▸ Exercise requirements
The answer must consist only of the lines from the line with "Image resolution: width=375, height=1726." to the line with "K-1665 Blumenwiese", both included, exactly as they stand below.

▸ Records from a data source
..........

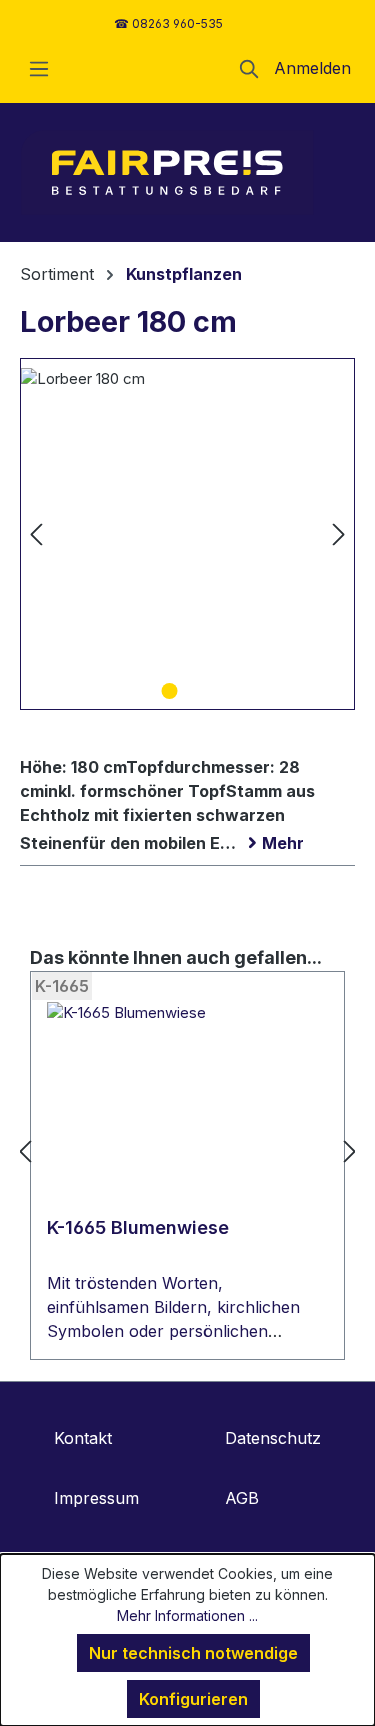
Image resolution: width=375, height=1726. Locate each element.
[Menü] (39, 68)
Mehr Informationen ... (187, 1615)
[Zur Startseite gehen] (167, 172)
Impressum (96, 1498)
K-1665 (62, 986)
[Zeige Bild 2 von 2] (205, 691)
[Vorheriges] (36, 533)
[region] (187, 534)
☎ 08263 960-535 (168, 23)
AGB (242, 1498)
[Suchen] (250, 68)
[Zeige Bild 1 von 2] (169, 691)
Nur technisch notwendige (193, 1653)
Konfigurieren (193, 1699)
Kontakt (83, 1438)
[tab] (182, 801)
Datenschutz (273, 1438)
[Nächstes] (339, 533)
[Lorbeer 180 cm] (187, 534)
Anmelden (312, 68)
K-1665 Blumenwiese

..........

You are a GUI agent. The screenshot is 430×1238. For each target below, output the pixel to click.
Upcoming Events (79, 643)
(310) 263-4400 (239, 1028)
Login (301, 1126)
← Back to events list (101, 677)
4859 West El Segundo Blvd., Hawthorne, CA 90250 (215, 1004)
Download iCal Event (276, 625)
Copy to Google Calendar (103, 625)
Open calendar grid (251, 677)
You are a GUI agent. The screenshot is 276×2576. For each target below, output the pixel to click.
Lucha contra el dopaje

..........

▸ Answer
Image resolution: width=375, height=1726. Locate each element.
[Menü] (39, 68)
Mehr Informationen ... (187, 1615)
[Zur Startseite gehen] (167, 172)
Impressum (96, 1498)
K-1665 (62, 986)
[Zeige Bild 2 von 2] (205, 691)
[Vorheriges] (36, 533)
[region] (187, 534)
☎ 08263 960-535 (168, 23)
AGB (242, 1498)
[Suchen] (250, 68)
[Zeige Bild 1 von 2] (169, 691)
Nur technisch notwendige (193, 1653)
Konfigurieren (193, 1699)
Kontakt (83, 1438)
[tab] (182, 801)
Datenschutz (273, 1438)
[Nächstes] (339, 533)
[Lorbeer 180 cm] (187, 534)
Anmelden (312, 68)
K-1665 Blumenwiese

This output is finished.